El menor murió en San Bernardo, Región Metropolitana de Santiago, tras ser arrastrado varios kilómetros durante una “encerrona” cuando regresaba con su familia desde Mendoza. Cuatro jóvenes fueron detenidos y un quinto sigue prófugo.
La madrugada del martes 24 de junio, Alejandro Fabián Águila Jorquera, de 12 años, murió en la comuna de San Bernardo, Región Metropolitana de Santiago, tras ser víctima de un violento robo. El menor regresaba junto a su padre y una tía desde Mendoza, donde habían celebrado el Día del Padre.
De acuerdo con la investigación de la Fiscalía Metropolitana Occidente, el vehículo familiar fue interceptado por al menos cinco delincuentes armados. Los adultos lograron descender, pero Alejandro quedó atrapado en el cinturón de seguridad. Los asaltantes escaparon con el auto y lo arrastraron entre tres y cinco kilómetros, provocándole la muerte. “El menor intentó descender del vehículo, pero quedó enredado en el cinturón de seguridad y fue arrastrado durante varios kilómetros”, explicó el fiscal Juan Carlos Hidalgo.
El cuerpo del niño fue hallado en la vía pública, mientras que el automóvil apareció abandonado en otra zona de la comuna. Carabineros detuvo horas después a cuatro sospechosos: dos adolescentes de 17 años, uno de ellos entregado por su padrastro; un joven de 18 años capturado en Melipilla; y otro de 21 años detenido en San Bernardo. Un quinto integrante de la banda, ya identificado, permanece prófugo.

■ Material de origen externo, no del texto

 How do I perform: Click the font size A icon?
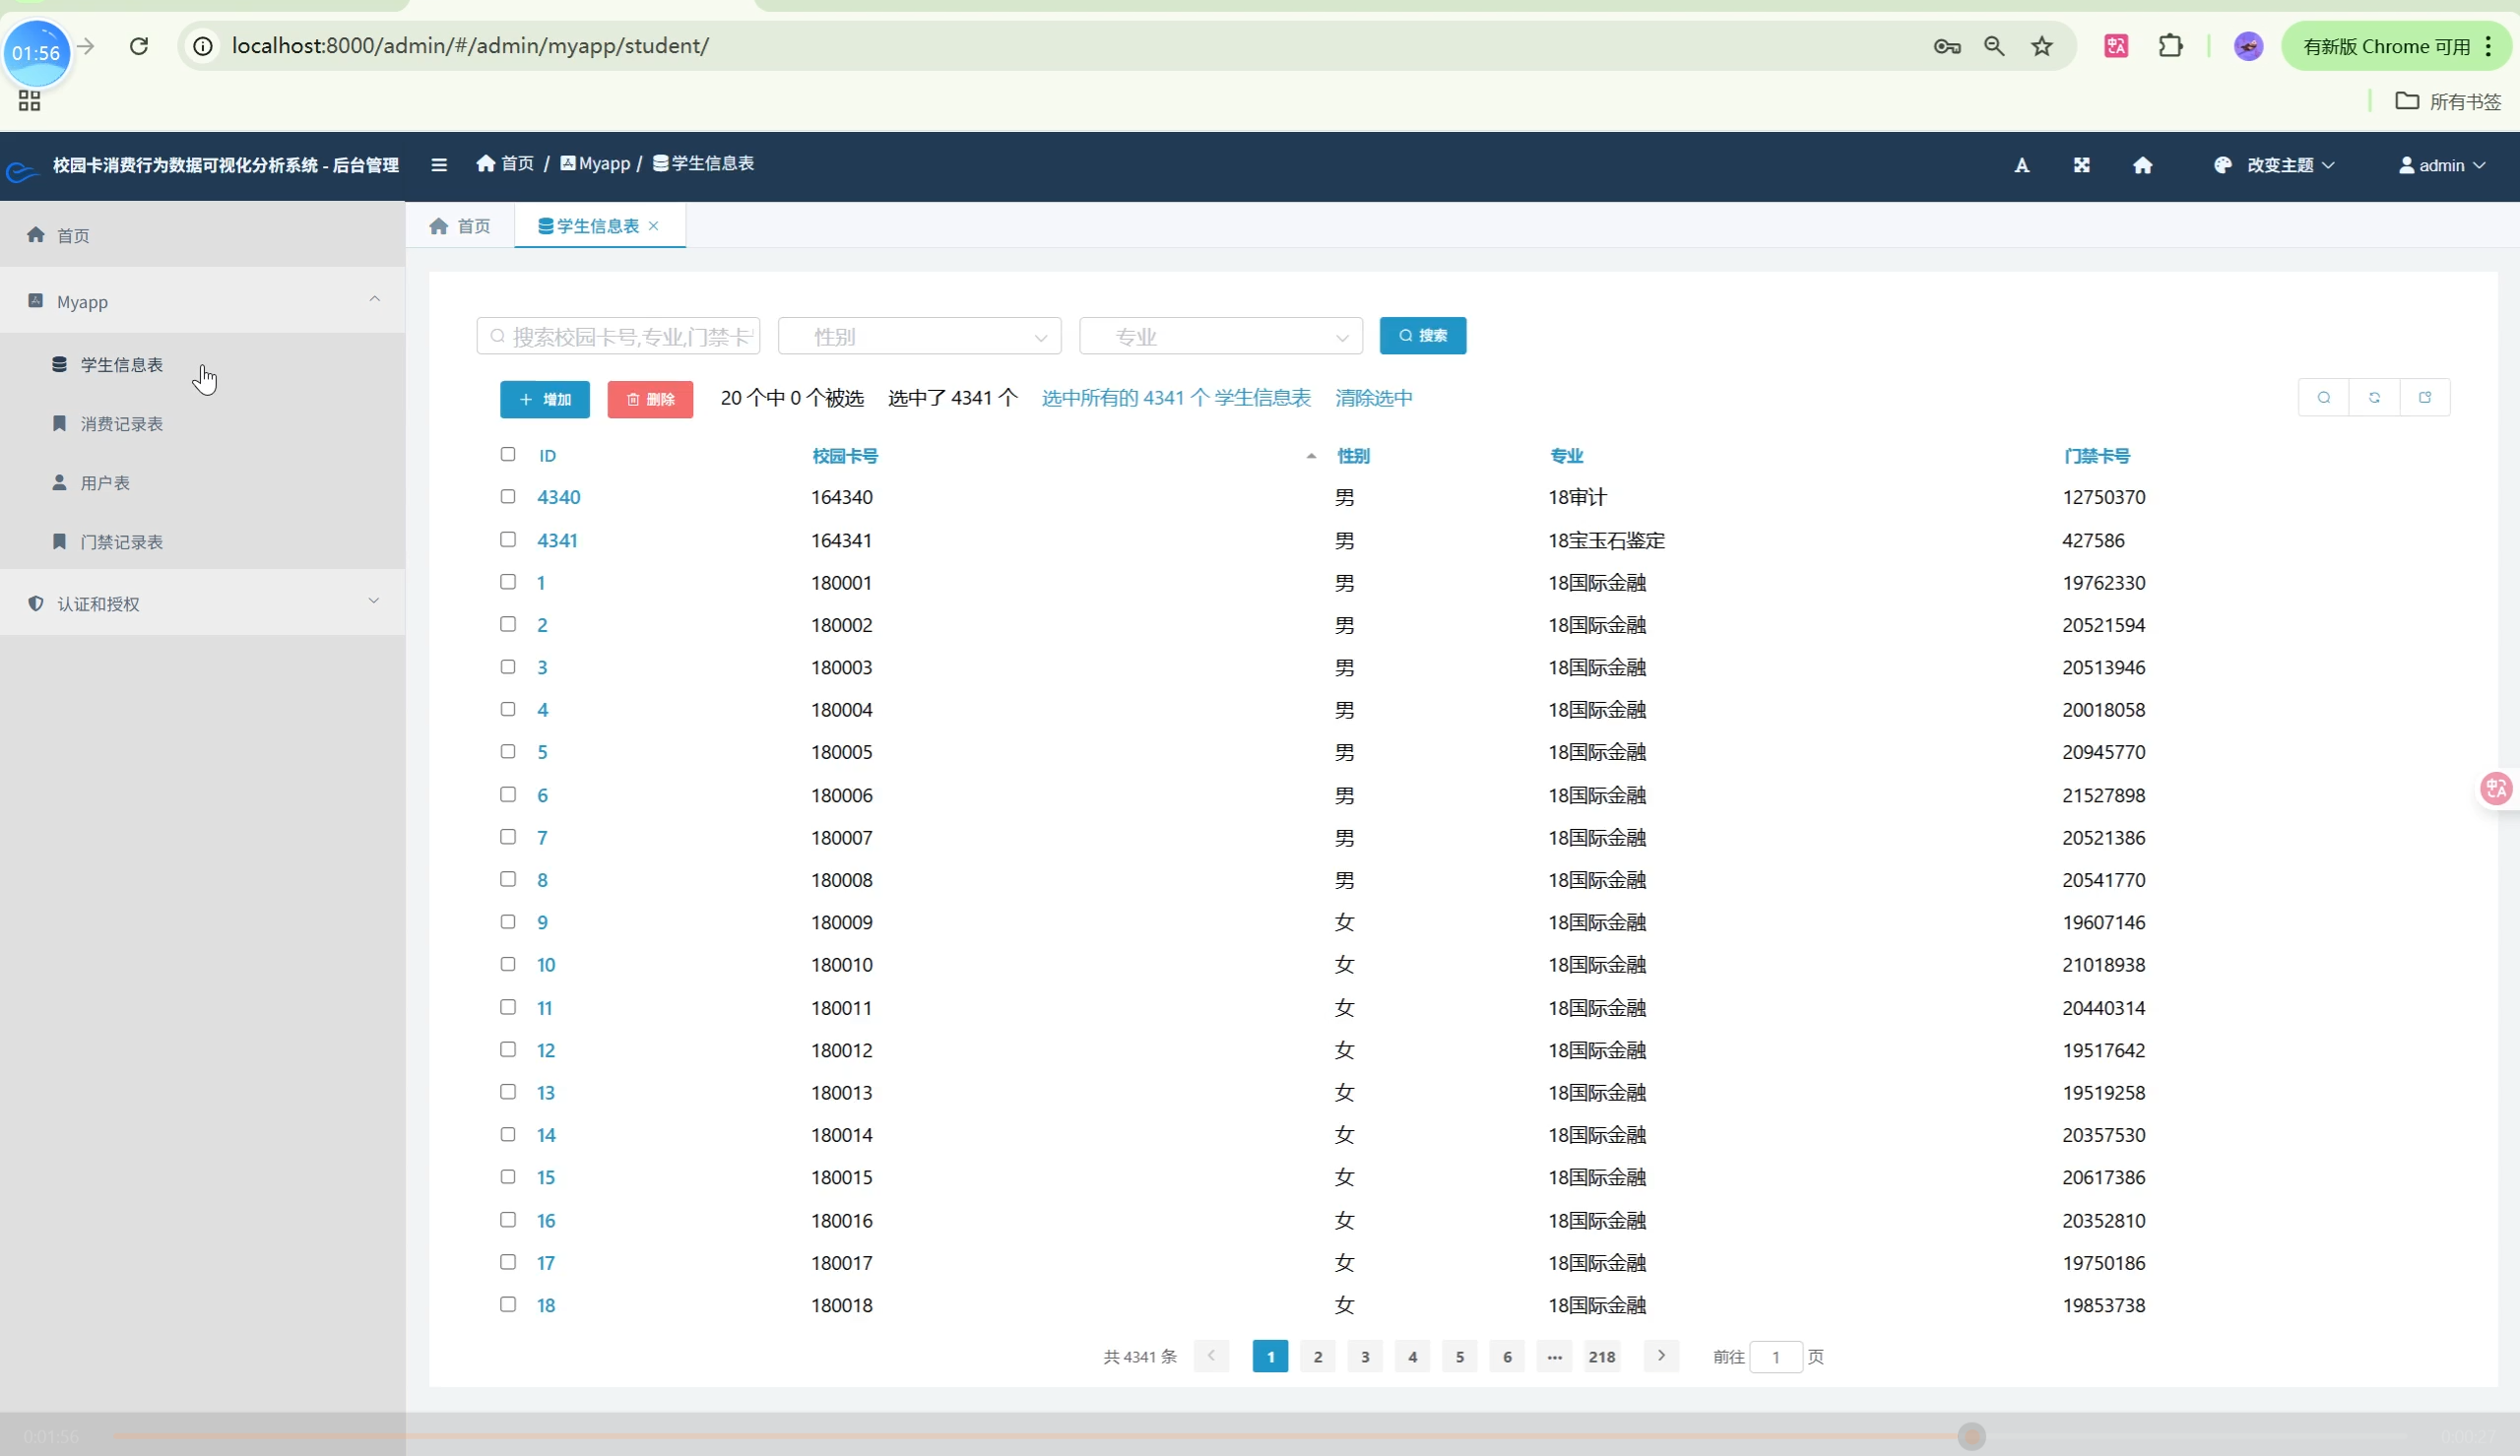click(x=2021, y=166)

El fiscal jefe de Análisis Criminal, Leonardo Tapia, señaló que los atacantes realizaron un verdadero “tour delictual” esa noche, con robos previos en estaciones de servicio y un ataque a un carabinero de franco, al que le fracturaron un brazo. La Fiscalía formalizó a los detenidos por robo con homicidio, robo con violencia y robo con intimidación.
El presidente chileno José Antonio Kast expresó: “Espero que sean juzgados y, si son culpables, sean condenados a prisión por el resto de sus vidas”. Por su parte, el ministro de Seguridad, Martín Arrau, reconoció: “El Estado falló en garantizar la vida de las personas”. El alcalde de San Bernardo pidió apoyo de las Fuerzas Armadas para enfrentar la ola de delincuencia en la comuna.
Alejandro vivía en Puente Alto, era fanático de Colo Colo y de Lionel Messi, y soñaba con convertirse en futbolista. Su entorno lo describió como un chico alegre, apasionado por el deporte y muy unido a sus seres queridos.
Su padre, Fabio Águila, mendocino radicado en Chile, realizó un pedido público tras la tragedia: “Lo que más quiero es que estén conmigo cuando retire el cuerpo de mi bebé”. Solicitó ayuda para trasladar a sus familiares desde Mendoza, ya que no puede conducir y durante el asalto también le robaron el teléfono. La Fiscalía informó que cubrirá los costos del traslado, pero la familia necesita apoyo inmediato para poder despedir a Alejandro.
La conmoción alcanzó también a Mendoza, donde la familia había estado de visita. El caso recuerda al crimen de Kim Gómez, una niña de siete años arrastrada en La Plata en 2024, y reaviva el debate sobre la responsabilidad penal adolescente en Chile. El país entero exige justicia por un hecho que expone la violencia de las bandas juveniles y la vulnerabilidad de las familias frente a delitos cada vez más brutales.